Le président a appelé à « relever les défis majeurs qui interpellent le secteur touristique, en particulier l’amélioration de la qualité de l’offre, l’intensification de la promotion touristique, le renforcement de la sécurité, la lutte contre l’insalubrité, le développement des ressources humaines et la protection de l’environnement ».
Il a rappelé qu’en plus des mesures incitatives qui avait été prises en 2013-2014 (baisse des redevances aéroportuaires, suppression du visa d’entrée au Sénégal, crédit hôtelier), l’adoption d’une nouvelle loi sur le statut fiscal des entreprises touristiques installées en Casamance est en route pour y relancer le secteur.

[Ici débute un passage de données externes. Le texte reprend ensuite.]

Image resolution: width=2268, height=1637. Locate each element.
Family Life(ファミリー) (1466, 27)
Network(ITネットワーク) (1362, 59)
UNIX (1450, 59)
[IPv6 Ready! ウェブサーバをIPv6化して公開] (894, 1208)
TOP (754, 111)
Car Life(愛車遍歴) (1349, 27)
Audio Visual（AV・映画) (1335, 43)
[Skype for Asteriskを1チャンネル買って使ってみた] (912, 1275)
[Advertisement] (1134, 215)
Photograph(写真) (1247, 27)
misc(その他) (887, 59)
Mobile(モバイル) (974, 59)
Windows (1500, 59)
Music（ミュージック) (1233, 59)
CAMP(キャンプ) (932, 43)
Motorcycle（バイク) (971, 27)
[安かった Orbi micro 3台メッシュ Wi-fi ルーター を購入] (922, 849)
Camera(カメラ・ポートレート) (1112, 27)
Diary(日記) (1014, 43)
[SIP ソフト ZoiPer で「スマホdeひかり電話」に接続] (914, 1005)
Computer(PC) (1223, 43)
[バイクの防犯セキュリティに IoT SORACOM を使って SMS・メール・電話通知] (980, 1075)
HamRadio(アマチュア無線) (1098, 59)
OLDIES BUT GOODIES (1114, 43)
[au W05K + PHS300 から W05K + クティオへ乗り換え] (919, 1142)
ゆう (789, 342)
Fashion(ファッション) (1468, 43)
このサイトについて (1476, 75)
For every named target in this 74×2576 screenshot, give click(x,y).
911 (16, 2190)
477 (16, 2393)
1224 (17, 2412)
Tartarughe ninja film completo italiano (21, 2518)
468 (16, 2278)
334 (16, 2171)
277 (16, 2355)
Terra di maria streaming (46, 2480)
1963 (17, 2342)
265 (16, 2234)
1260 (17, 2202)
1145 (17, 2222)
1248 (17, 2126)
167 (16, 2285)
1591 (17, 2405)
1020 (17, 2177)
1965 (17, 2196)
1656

Une nouvelle pluie de promesses que les acteurs du tourisme espèrent voir se matérialiser par les autorités. Sans manquer de porter à l’attention du président leurs doléances immédiates : porter le crédit hôtelier de 5 à 50 milliards pour une plus grande efficacité du financement des investisseurs, baisse du prix de la nouvelle patente, meilleur accès au foncier pour les nationaux... S’il est vrai que la destination Sénégal à la cote chez les tours opérateurs ces derniers temps, de nombreux efforts restent encore à faire pour que le secteur reprennent sa croissance économique.